I suppose it does make a difference, in that if you send things to "submission editor" they will be filed under 'this month's submissions for consideration'; whereas if you send things to Joe Blow the Senior Editor, aka the guy whose name you know but whose job you don't know the details of, working in the company of whose day-to-day running you are almost entirely ignorant - if you send them to Joe Blow they get filed under 'miscellaneous irritating mail items that Joe Blow has to deal with, either by ignoring them completely or by handing them off to the submissions editor several weeks later.'
I apologise if I am doing you a disservice; if you know an editor well enough that there are regular emails, contacts and cheques going back and forth, the personal touch might get you or your friend's book looked at more promptly or critiqued more sensitively than if it had wound up on the slushpile.
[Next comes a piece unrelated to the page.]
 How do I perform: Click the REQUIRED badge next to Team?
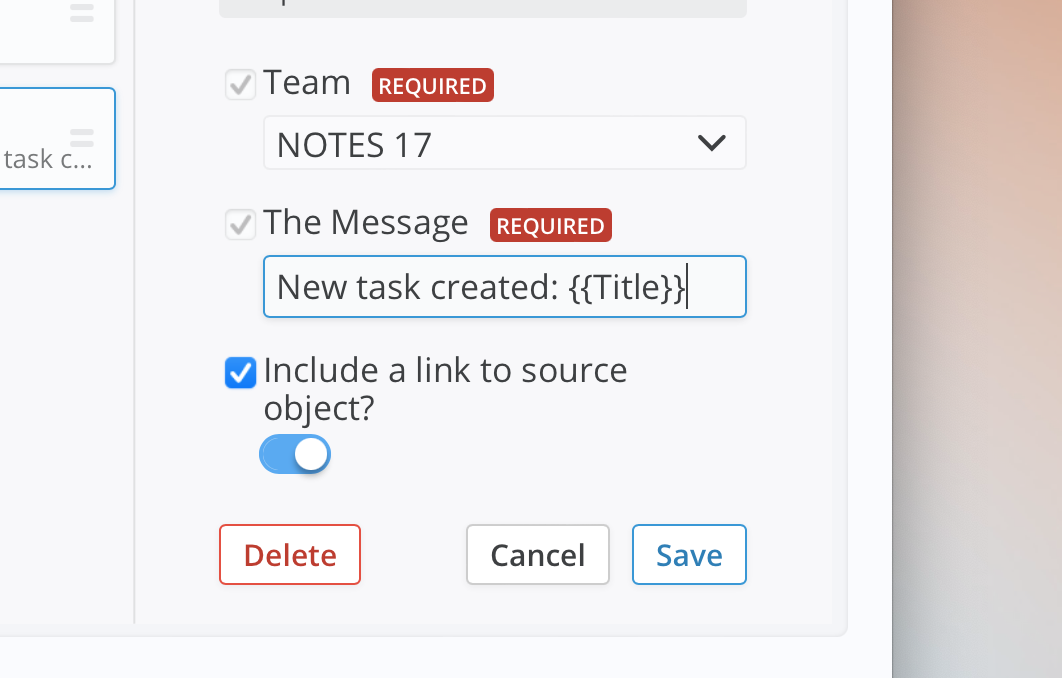433,85
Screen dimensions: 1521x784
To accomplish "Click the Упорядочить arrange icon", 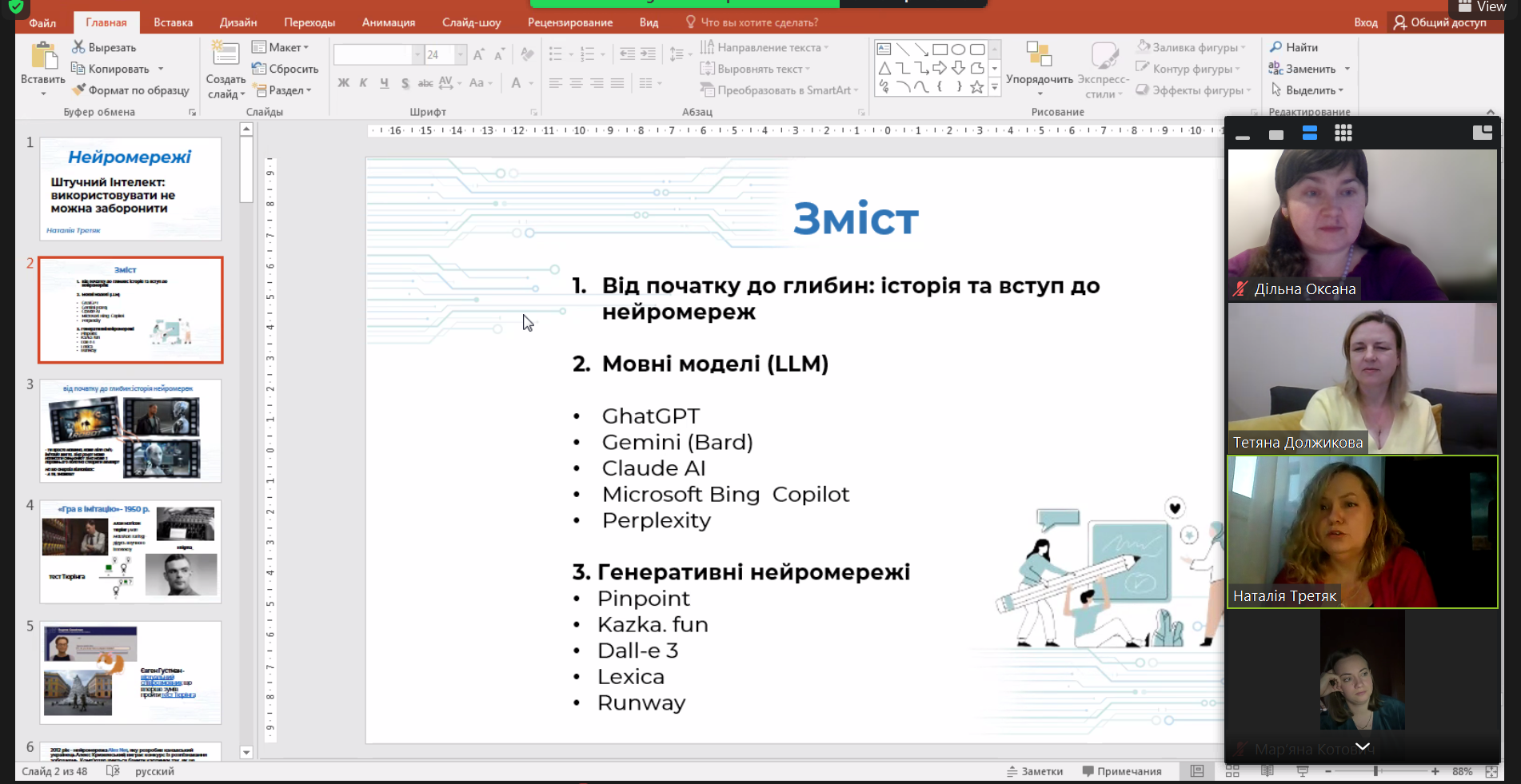I will coord(1038,54).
But there does seem to be this fetish for names. Running the slushpile, you find yourself collecting MSs from weird remote areas of the building. I regularly had to fetch stuff from the company MD, who had nothing to do with the actual publishing of books; he just kept the accounts. I suppose he was just the one of the great mass of people Google would spit out as a company officer, none of whom gave a toss about unsolicited manuscripts. Much of that search-upchuck, in fact, related to employees who were either in employment elsewhere or doing their time in the big slushpile in the sky, but who still got more post every week than I got on my birthday (yesterday, by the way. I got a lovely sweater.)
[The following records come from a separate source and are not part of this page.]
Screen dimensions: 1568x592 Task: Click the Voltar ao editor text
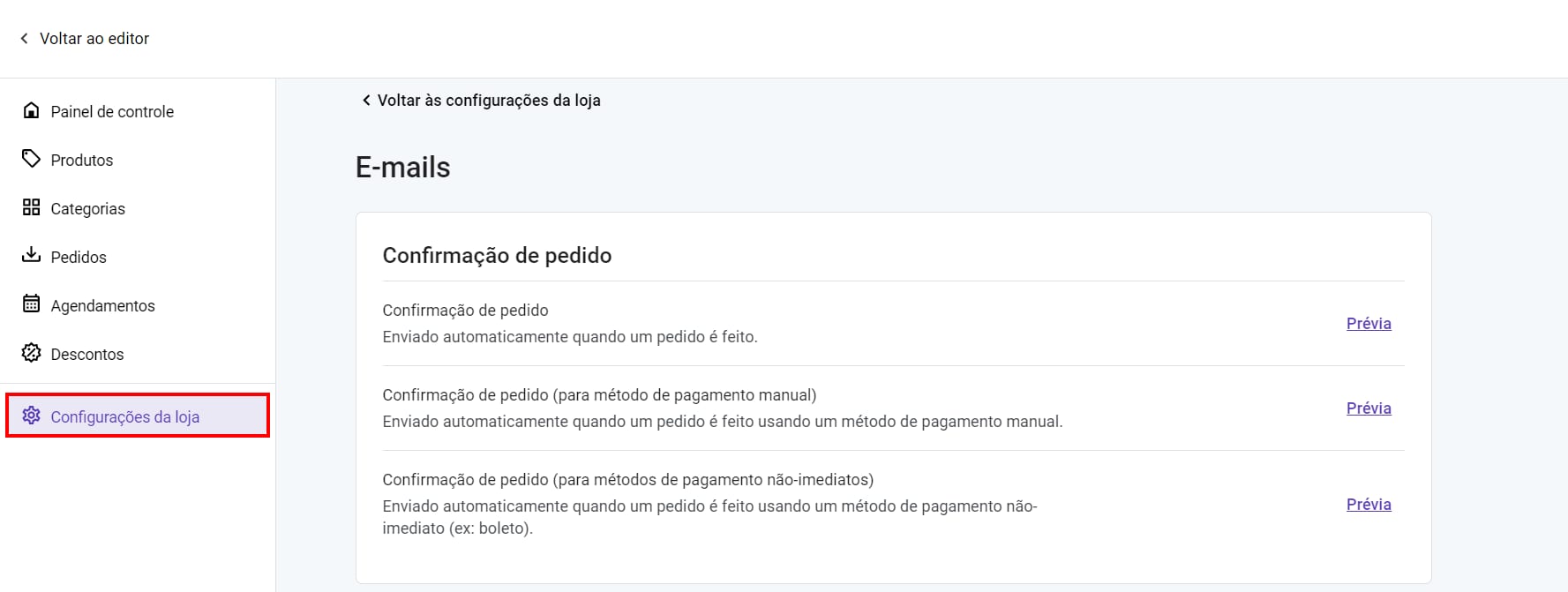(94, 39)
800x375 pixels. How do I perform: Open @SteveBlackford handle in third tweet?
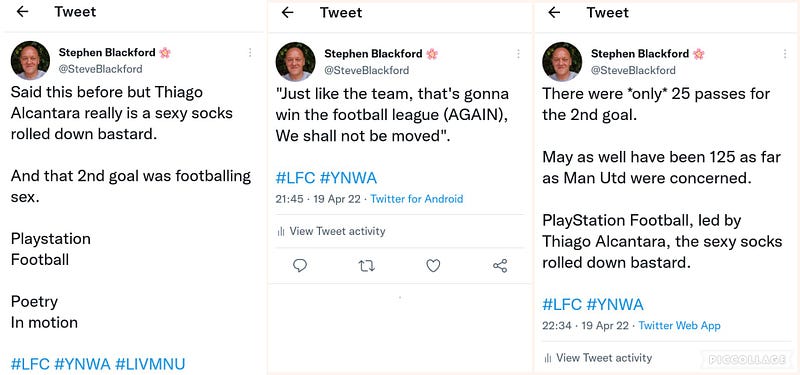633,70
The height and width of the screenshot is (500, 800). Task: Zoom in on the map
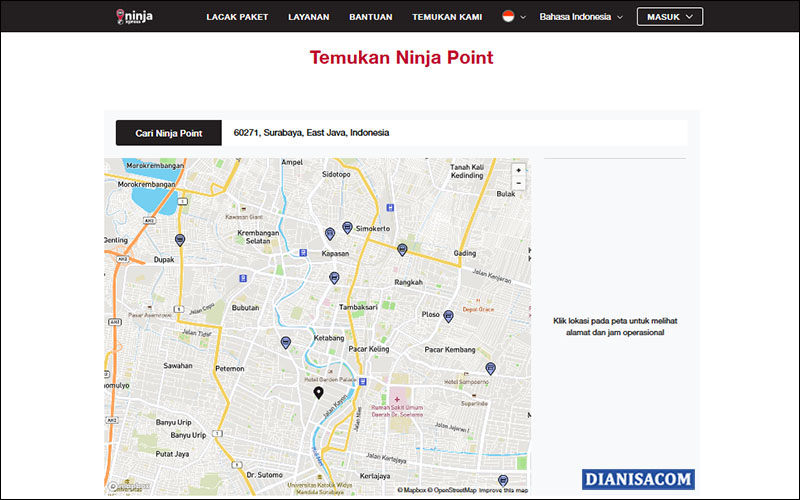click(518, 170)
If you are in a situation where the submission guidelines say write to 'submissions editor', IMHO, FWIW, you should only even consider writing to a named employee if you know them personally or professionally; or at the very least, if you can scrape acquaintance with them; maybe you chatted to them at a cocktail party or a tractor pull or wherever it is the bright young literati are hanging out these days. It's just good manners, and otherwise you find yourself in the position of the guy shouting "Do you know who I am?" at the bouncer.